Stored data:
[Start of Attachment]

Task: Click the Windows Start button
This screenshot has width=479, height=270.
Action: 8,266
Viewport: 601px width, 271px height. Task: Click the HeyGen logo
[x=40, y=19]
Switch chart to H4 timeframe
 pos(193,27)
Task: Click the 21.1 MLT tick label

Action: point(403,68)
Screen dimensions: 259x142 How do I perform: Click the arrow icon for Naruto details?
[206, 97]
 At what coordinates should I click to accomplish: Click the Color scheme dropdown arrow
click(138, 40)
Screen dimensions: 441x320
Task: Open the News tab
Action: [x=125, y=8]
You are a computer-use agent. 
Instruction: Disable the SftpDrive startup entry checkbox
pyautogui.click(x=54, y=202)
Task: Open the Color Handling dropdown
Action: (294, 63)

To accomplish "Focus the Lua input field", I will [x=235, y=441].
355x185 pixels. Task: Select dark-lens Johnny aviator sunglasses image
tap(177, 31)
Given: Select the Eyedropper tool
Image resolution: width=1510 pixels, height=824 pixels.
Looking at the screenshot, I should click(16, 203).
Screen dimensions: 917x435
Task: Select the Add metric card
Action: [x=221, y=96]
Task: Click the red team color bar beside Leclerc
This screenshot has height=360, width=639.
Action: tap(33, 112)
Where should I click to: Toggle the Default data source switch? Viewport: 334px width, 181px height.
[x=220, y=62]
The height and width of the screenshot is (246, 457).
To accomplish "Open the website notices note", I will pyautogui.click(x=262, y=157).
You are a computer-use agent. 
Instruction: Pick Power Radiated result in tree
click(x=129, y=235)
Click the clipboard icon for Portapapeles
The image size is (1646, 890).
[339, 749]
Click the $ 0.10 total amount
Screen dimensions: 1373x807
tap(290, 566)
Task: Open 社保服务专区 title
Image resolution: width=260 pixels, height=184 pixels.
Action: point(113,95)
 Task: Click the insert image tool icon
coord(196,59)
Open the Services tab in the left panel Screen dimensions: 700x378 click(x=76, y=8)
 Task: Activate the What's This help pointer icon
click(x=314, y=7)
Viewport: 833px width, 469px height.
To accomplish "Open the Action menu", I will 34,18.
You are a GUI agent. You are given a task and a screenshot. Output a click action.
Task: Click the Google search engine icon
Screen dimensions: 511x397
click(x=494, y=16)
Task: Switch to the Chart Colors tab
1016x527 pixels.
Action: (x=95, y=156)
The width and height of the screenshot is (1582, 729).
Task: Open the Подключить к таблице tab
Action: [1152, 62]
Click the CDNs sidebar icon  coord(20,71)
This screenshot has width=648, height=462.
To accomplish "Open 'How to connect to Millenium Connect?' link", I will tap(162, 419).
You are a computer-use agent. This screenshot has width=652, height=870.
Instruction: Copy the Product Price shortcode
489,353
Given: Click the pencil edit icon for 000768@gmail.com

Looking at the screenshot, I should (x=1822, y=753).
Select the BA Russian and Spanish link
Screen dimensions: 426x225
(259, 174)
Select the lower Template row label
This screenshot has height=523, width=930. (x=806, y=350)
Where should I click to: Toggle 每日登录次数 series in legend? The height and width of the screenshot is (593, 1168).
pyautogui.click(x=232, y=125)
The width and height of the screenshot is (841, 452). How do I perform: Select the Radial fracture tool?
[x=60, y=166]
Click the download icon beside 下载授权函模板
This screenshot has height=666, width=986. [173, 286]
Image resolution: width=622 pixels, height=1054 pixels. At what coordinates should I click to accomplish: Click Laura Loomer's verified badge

[End of Attachment]

WORK INSTRUCTIONS: Find every line in the records that contains the word "will"; copy those lines.

EXERCISE SOLUTION:
To accomplish "Focus the Lua input field", I will [x=235, y=441].
To accomplish "Open the website notices note", I will pyautogui.click(x=262, y=157).
To accomplish "Open the Action menu", I will 34,18.
To accomplish "Open 'How to connect to Millenium Connect?' link", I will tap(162, 419).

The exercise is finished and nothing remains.